Nov 18 2012

Tax Deductibility and the Proposed New School Tax

Will the State Turn a Blind Eye over the Next 8 Years?

Many California residents take their entire County property tax bill as a tax deduction, ignoring the question of whether some parcel taxes and assessments may be non-deductible.  But in the future this could lead to Piedmont residents receiving a “Notice of Additional Tax Due”.

While Piedmont School Bond assessments are clearly tax deductible, the proposed new 8-year Piedmont school tax and other city parcel taxes may not be:  they potentially fail the IRS “like rate” requirement for tax deductibility.  A recent IRS opinion letter states:

“Assessments on real property owners, based other than on the assessed value of the property, may be deductible if they are levied for the general public welfare by a proper taxing authority at a like rate on owners of all properties in the taxing authority’s jurisdiction, and if the assessments are not for local benefits (unless for maintenance or interest charges).”

The California State Franchise Tax Board (FTB) currently tends to overlook errors in property tax deductions for unaudited returns, but may take a more aggressive posture to limit deductibility as the State searches for new sources of revenue.

In 2011, the FTB posted strict new tax guidance on its website and planned to include 3 new lines on 2012 returns:  require California residents to identify their parcel number, “deductible” property taxes, and “non-deductible”property taxes.  While this new guidance was abruptly withdrawn after receipt of an IRS opinion letter rejecting the FTB’s overly narrow construction of deductibility, the FTB website indicates future limits are still on the table:

We have removed material from our website that limits the deductibility of real property taxes to taxes imposed on an ad valorem basis. Once the IRS forms and instructions are revised, we will provide revised California forms and instructions that are consistent with the revisions made by the IRS.”

The FTB stopped short of telling everyone they can deduct their entire property tax bill and at some point intends to halt the improper deduction of all property taxes in order to capture an estimated $200 million in new tax revenues.

An aggressive stance by the FTB could not only impact the deductibility of Piedmont’s proposed 8-year school parcel tax of $2,000 to $3,500, but other city parcel taxes that are also based on parcel size (see below).

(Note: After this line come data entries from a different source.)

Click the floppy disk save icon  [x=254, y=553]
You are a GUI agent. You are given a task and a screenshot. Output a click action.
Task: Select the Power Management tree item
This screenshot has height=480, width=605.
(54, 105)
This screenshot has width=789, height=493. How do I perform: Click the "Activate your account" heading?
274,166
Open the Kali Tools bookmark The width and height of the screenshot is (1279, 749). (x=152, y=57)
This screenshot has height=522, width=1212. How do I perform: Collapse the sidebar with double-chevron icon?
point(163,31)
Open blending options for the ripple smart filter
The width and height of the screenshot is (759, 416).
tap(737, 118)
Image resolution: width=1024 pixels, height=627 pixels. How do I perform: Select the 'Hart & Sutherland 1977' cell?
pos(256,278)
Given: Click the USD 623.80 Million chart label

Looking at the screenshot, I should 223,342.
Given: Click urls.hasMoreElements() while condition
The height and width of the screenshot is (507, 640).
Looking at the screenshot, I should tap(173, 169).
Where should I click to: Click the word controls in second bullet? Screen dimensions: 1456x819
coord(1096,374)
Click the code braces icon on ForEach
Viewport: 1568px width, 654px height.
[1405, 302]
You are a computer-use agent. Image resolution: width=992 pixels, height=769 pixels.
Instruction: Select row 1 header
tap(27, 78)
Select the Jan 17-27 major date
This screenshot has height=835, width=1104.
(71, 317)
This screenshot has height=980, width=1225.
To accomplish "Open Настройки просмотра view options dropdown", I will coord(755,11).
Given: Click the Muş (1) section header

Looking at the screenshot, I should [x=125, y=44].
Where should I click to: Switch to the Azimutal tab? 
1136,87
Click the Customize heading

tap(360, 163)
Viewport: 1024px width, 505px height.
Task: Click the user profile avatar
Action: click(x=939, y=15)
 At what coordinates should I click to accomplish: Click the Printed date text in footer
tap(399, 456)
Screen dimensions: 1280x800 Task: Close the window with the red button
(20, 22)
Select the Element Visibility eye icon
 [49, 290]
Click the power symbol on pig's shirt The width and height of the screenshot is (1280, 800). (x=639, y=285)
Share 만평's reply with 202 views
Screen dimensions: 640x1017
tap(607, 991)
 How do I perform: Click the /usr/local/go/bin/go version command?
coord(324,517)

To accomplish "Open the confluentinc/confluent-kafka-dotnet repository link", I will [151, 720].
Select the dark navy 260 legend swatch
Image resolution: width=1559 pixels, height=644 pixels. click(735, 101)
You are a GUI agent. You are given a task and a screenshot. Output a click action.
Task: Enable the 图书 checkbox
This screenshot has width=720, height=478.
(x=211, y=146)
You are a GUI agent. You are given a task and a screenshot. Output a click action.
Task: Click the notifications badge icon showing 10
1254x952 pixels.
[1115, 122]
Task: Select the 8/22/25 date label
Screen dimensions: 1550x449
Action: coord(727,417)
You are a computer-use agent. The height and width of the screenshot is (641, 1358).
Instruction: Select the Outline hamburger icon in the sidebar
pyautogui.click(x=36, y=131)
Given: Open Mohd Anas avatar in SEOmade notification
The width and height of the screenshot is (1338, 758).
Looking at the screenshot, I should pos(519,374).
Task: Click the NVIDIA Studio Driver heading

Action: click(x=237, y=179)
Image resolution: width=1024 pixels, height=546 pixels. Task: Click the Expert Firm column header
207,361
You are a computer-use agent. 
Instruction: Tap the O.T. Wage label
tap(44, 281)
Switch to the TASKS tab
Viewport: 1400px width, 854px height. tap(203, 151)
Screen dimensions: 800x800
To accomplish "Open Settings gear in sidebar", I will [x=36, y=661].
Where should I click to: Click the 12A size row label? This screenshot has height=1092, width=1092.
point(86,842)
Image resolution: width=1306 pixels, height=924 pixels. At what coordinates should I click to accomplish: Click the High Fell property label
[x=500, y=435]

The State has a strong pecuniary interest to interpret the term “like rate” as narrowly as possible.  Residents could eventually end up with an automatically generated Notice of Additional Tax Due (based on their property location and jurisdiction) for deducting parcel taxes improperly.  This would increase the effective cost of Piedmont’s non-deductible parcel taxes substantially.

PIEDMONT TAXES                                 AMOUNT                  INCREASES            TAX DEDUCTIBLE?

  • school bonds                               up to $146 per $100,000               0%                           YES
  • school parcel tax                                $2,021 to $3,678                      5%                                ?
  • city parcel tax*                                       $342 to $576                   CPI up to 4%                    ?
  • sewer parcel tax*                                   $471 to 849                      CPI w/o limit                   ?
  • private undergrounding                             $2,000+                           0%                            NO

*May be tax deductible in whole or in part, depending on the extent to which revenues can be shown to be expended on repairs, maintenance or related interest expense.  Property taxes that cannot be deducted may be added to the basis of the property, if they tend to increase the value of the property.  Future school bonds are anticipated up to $146 per $100,000. The exact amount has not yet been determined. The legal limit is ~$146-$155 per $100,000 of assessed value.